Emerging funds are a lot like startups, in that your first fund (“Fund I”) looks a lot like a friends and family round. Even if you are a successful angel investor, you are still unproven as a good steward of other people’s money.
To raise my first fund, I first activated my co-investor network and my portfolio CEOs who could vouch for my working style and my ability to access great companies and provide portfolio support in scalable ways. Then, I exported LinkedIn contacts and emailed sector-aligned CEOs and executives in my network. I also changed my Twitter bio to: “Thinking about starting something new. DM me for deck,” which generated inbound interest from followers in the startup ecosystem.
I gathered all of these cold emails and inbound requests then started socializing my fundraising deck. It was a good way of getting people involved from day one and it turned out to be effective.
When I went to raise my fund, I had several things going for me:
- Angel investor in several competitive seed deals, including Webflow (recently raised $72M from Accel), Airgarage and Command E.
- A strong point of view of GTM for early stage enterprise companies, especially helping product-led companies identify new opportunities for growth.
- Access to deals from both SaaS School, building Zendesk Apps Marketplace & Zendesk for Startups and investing in professional networks like Dev.to, Girlboss and Webflow.

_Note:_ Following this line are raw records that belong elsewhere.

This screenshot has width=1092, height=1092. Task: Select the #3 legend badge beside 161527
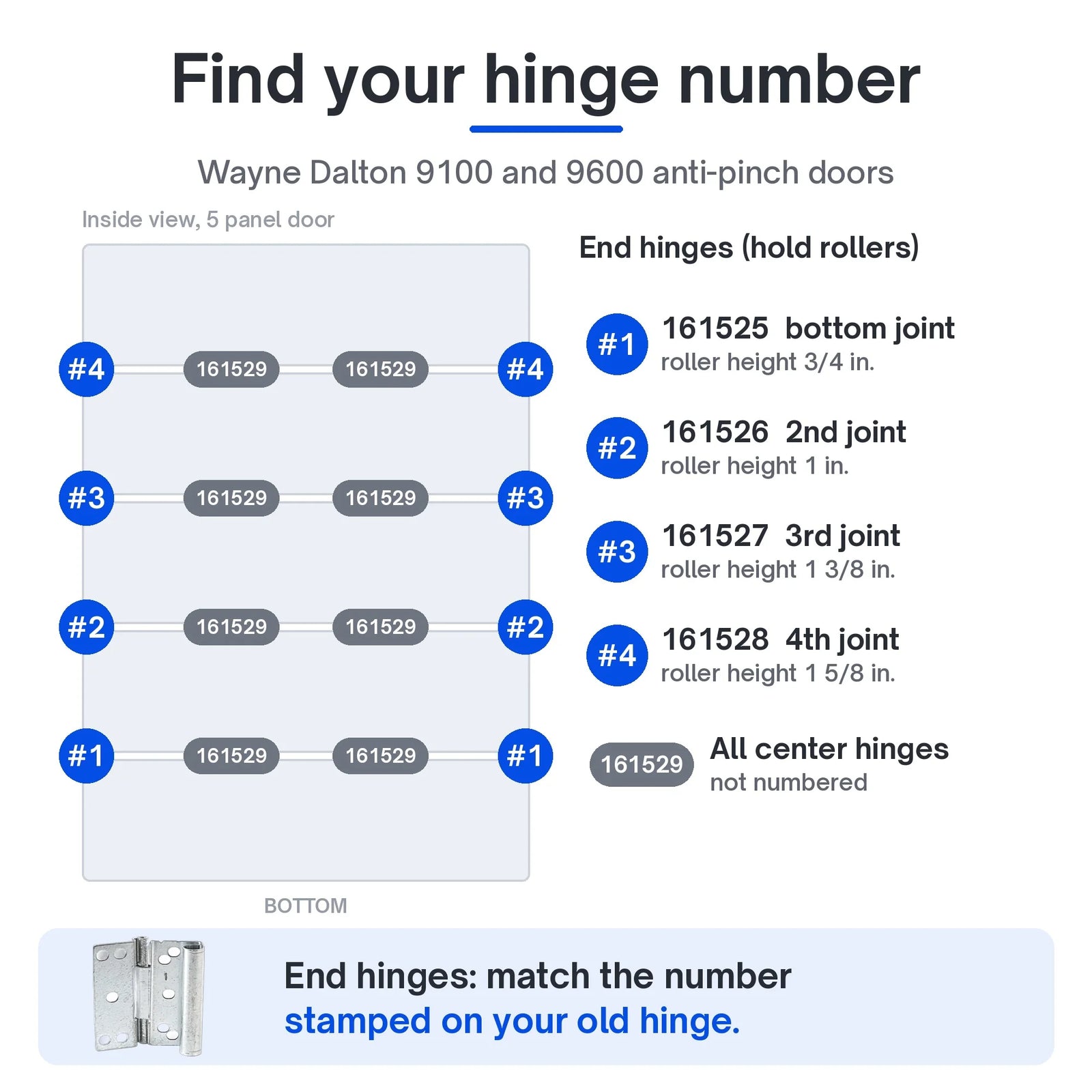617,551
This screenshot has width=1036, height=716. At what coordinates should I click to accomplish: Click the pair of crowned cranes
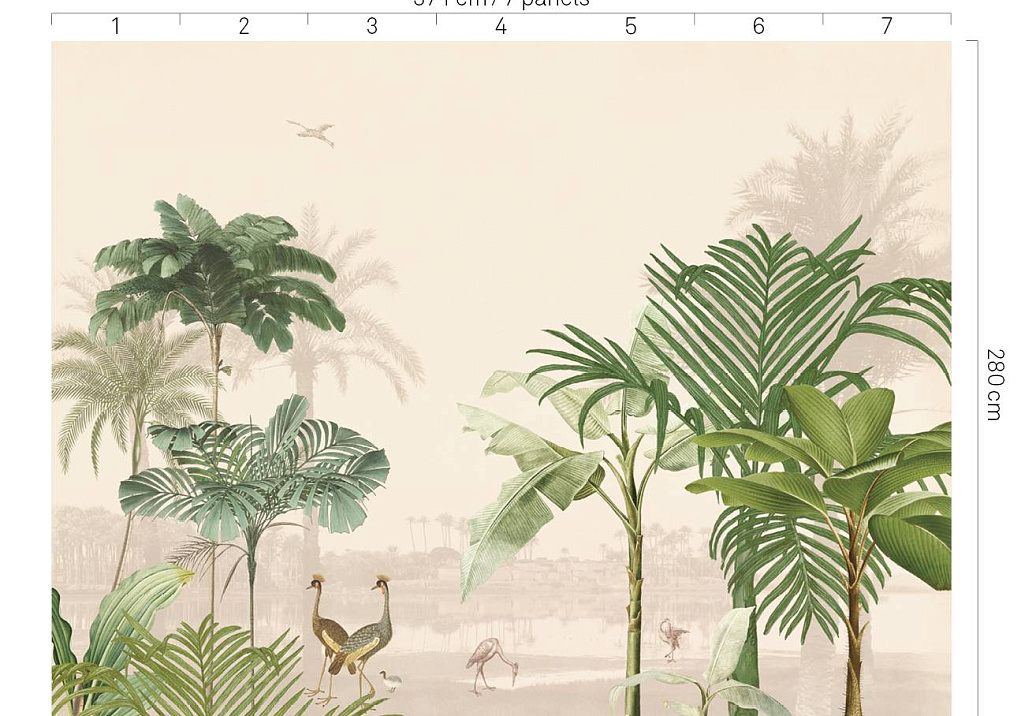pos(349,635)
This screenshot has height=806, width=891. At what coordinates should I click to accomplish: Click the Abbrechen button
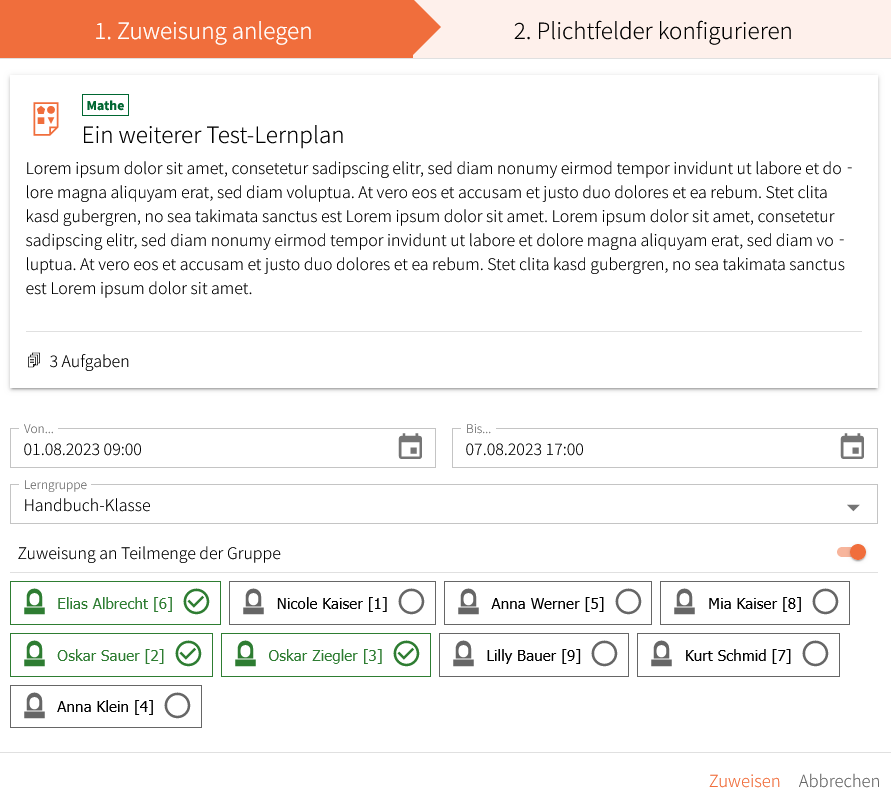[x=839, y=781]
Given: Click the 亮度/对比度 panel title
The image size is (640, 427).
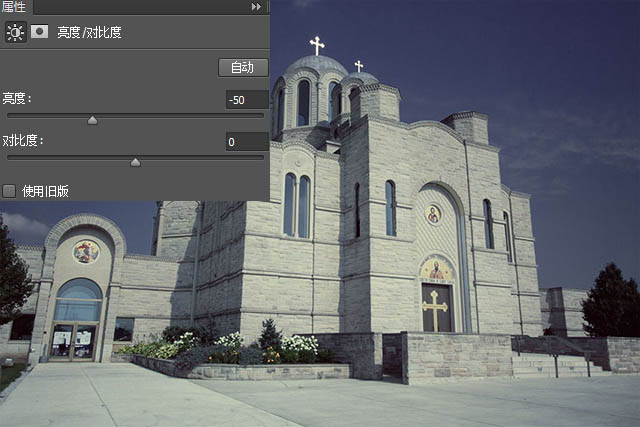Looking at the screenshot, I should [x=89, y=32].
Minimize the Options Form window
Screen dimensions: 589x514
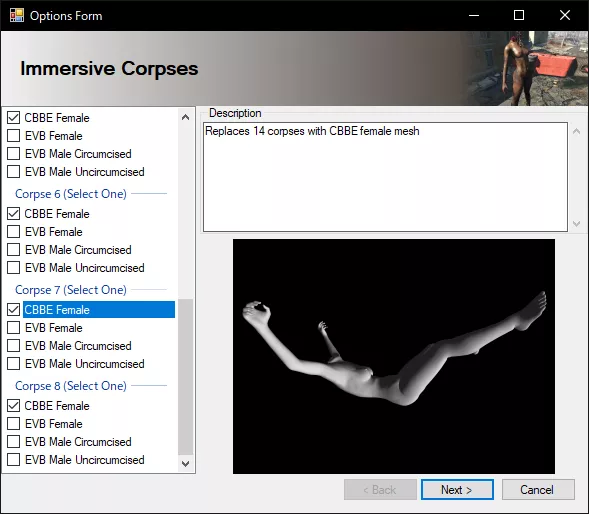(x=474, y=15)

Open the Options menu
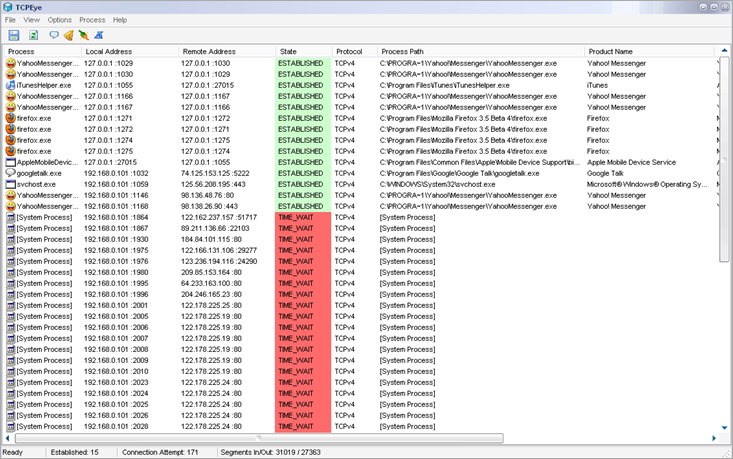(x=59, y=20)
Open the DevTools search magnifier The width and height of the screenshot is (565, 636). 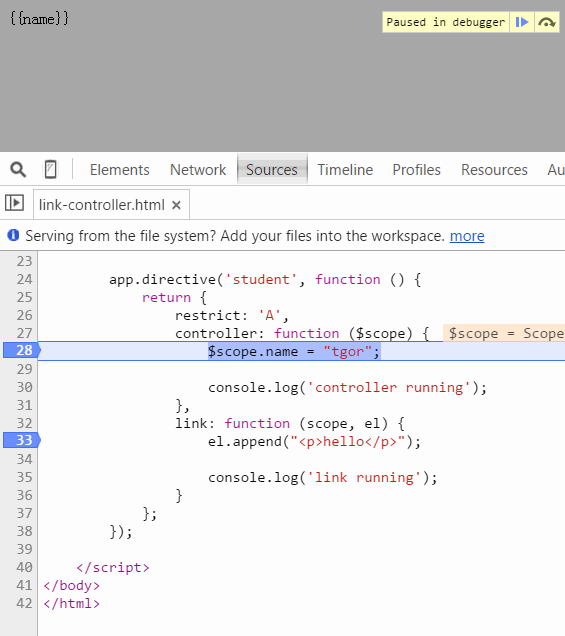(x=18, y=170)
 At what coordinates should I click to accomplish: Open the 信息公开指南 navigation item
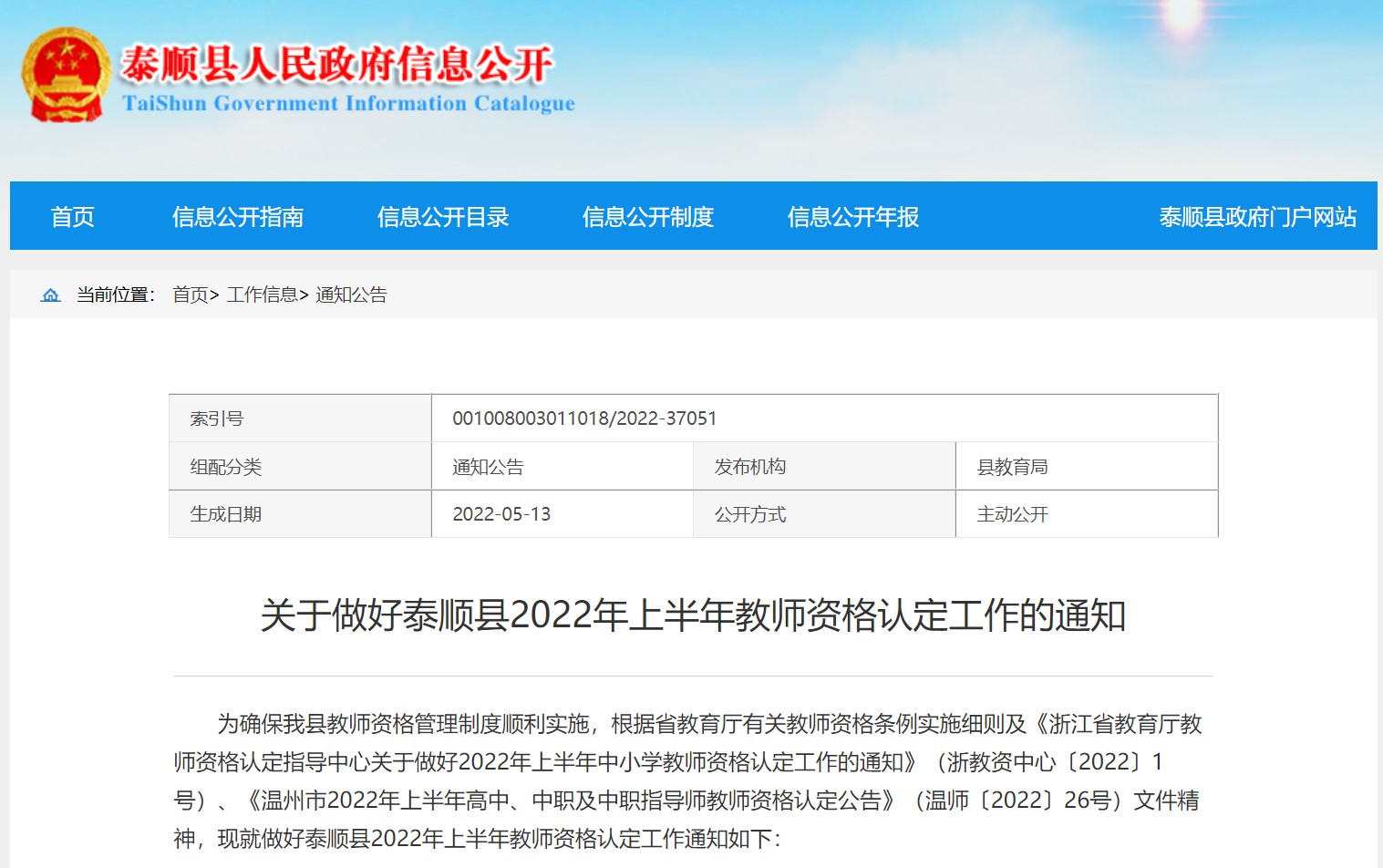coord(238,217)
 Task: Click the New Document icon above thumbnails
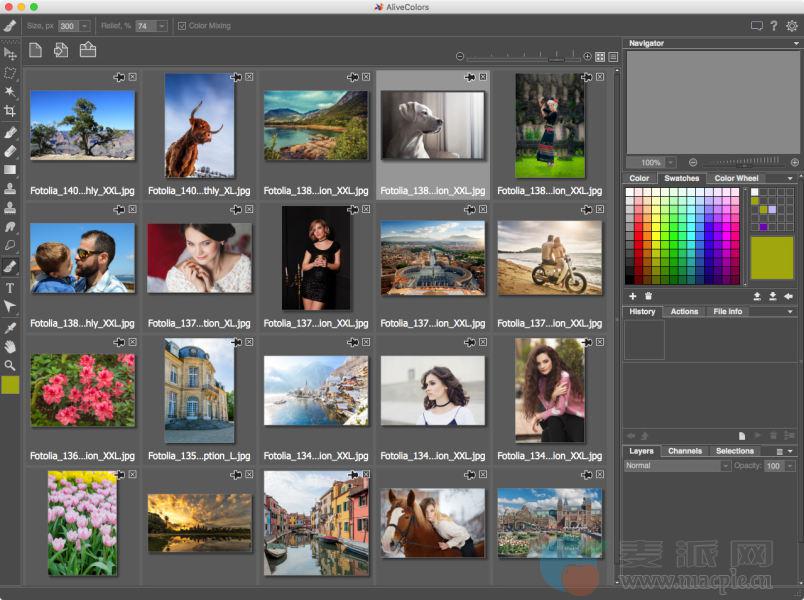click(36, 51)
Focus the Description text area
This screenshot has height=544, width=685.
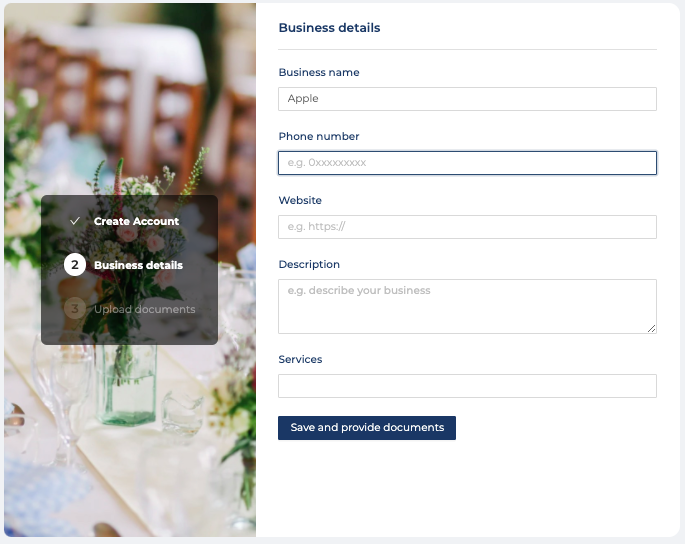pos(467,305)
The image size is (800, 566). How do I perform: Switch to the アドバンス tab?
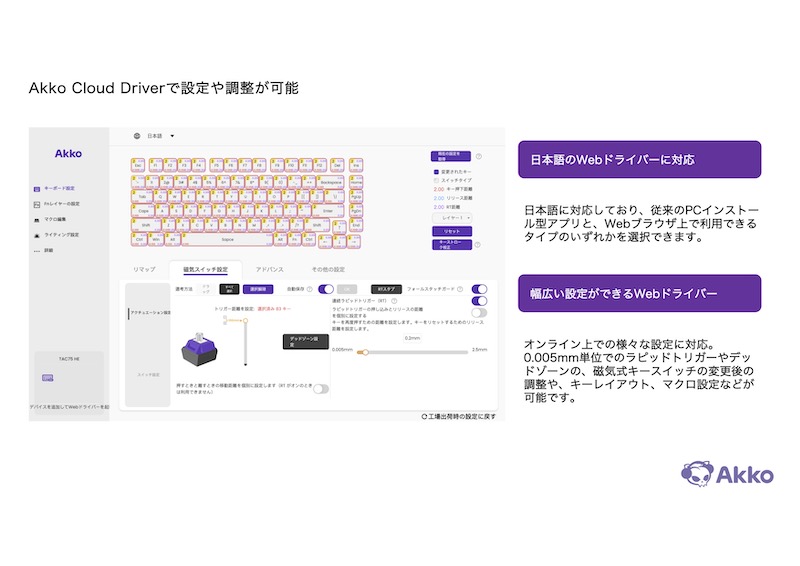[x=271, y=270]

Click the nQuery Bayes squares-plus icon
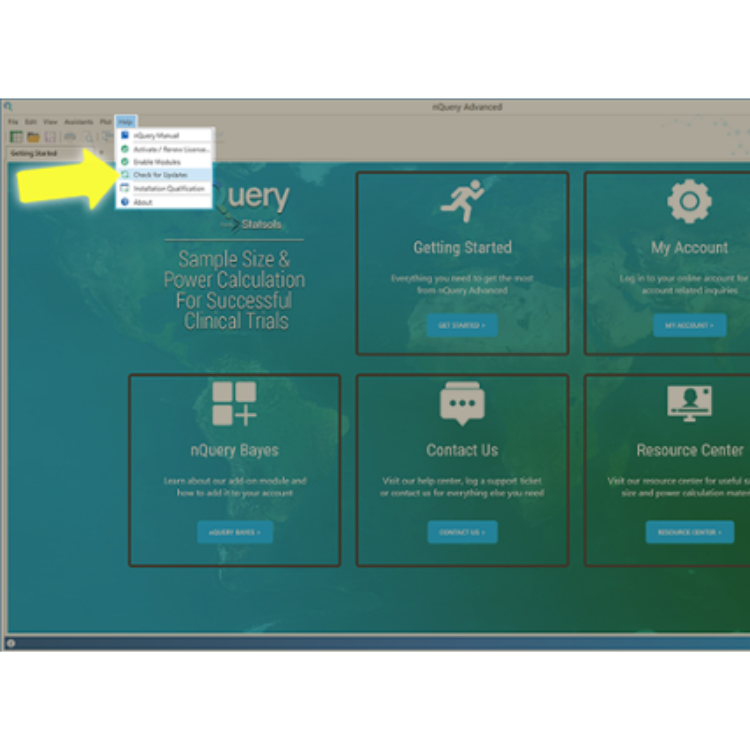pos(234,404)
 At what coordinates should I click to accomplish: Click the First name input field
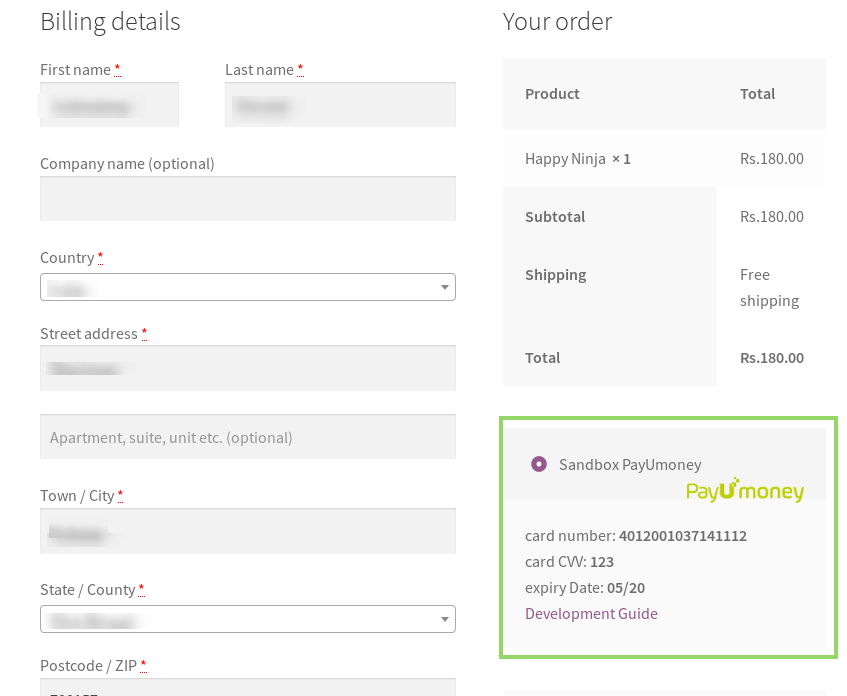(109, 104)
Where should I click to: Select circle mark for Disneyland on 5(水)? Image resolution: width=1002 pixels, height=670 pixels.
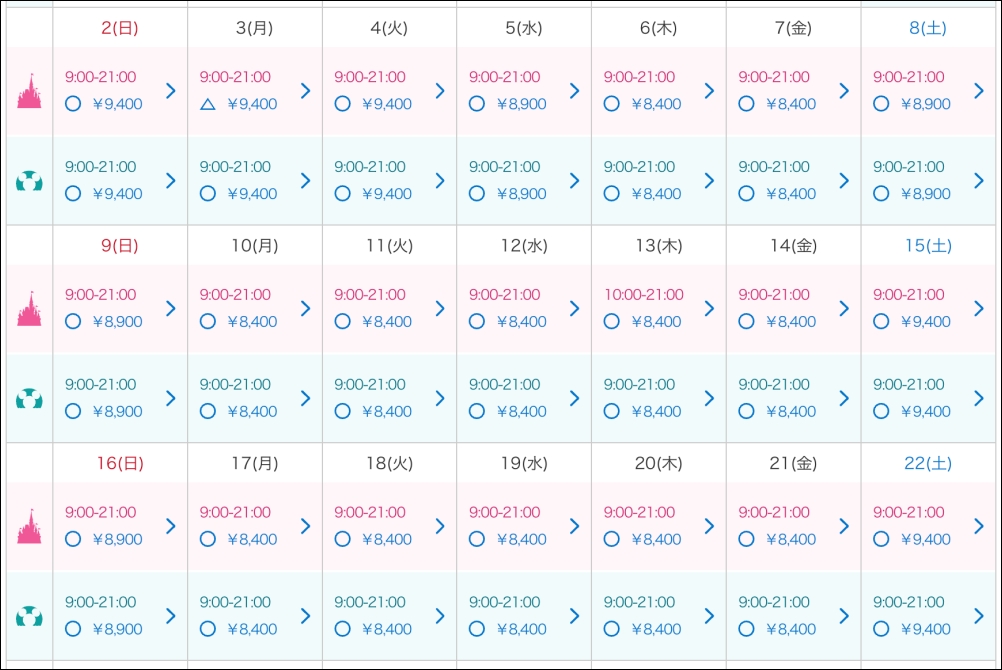pos(477,104)
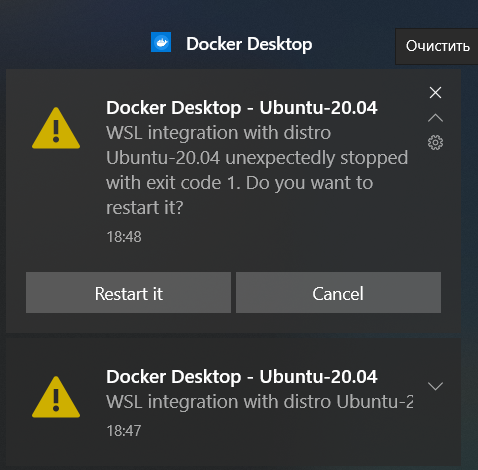
Task: Click the Restart it button
Action: [x=128, y=293]
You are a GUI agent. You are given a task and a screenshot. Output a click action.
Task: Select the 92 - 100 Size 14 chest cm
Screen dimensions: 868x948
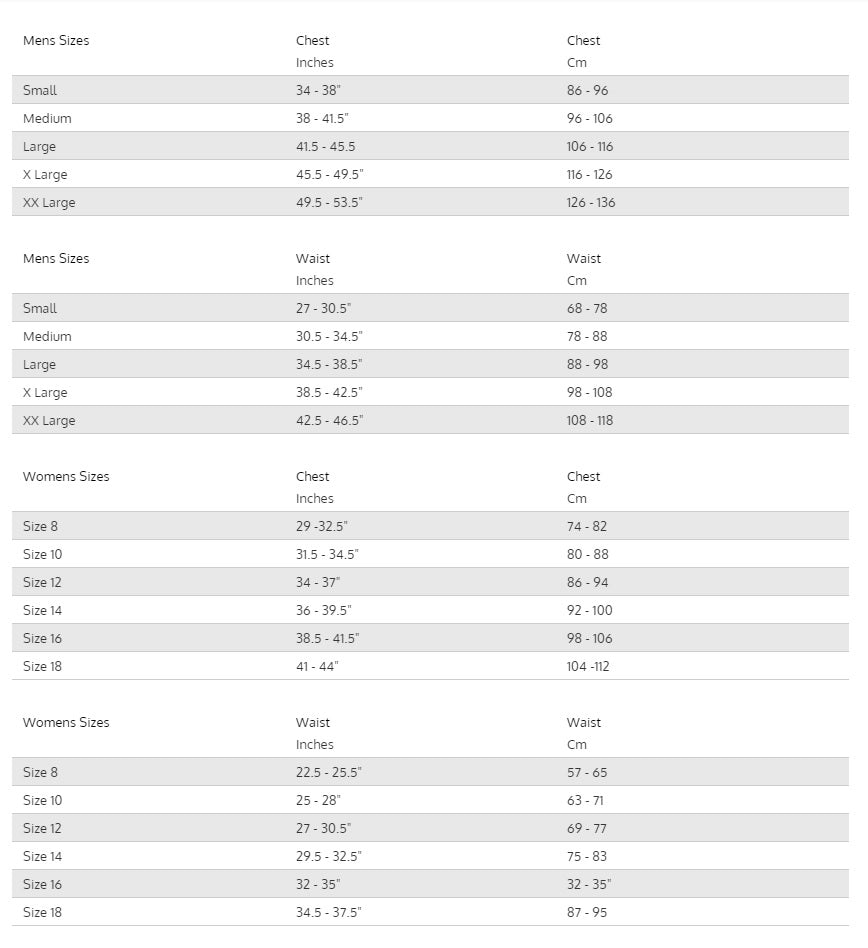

- Network of co-investors I had developed from angel investing and a growing portfolio with sector-aligned founders and early employees who can vouch for my work.
The combination of these helped me raise my first $5 million in 2.5 weeks and continue raising to grow the total fund size. My initial deck I used has now been viewed over 30,000 times.
Building a foundation for institutional LPs
To scale into a larger fund size, you will have to move beyond friends, family and high-net worth individuals and pitch family offices and institutional Limited Partners (“LPs”). In the same way that venture capitalists aim to buy a percentage of a company, LPs typically invest based on a percentage of total fund size and seek to build a concentrated portfolio across a number of top-tier funds.
What’s interesting about institutional LPs is how they approach building a portfolio across different asset classes ranging from real estate, private equity and in recent years a growing interest in venture capital. When it comes to institutional LPs, venture capital firms are competing against more mature, stable asset classes and seek to find LPs with established venture portfolios.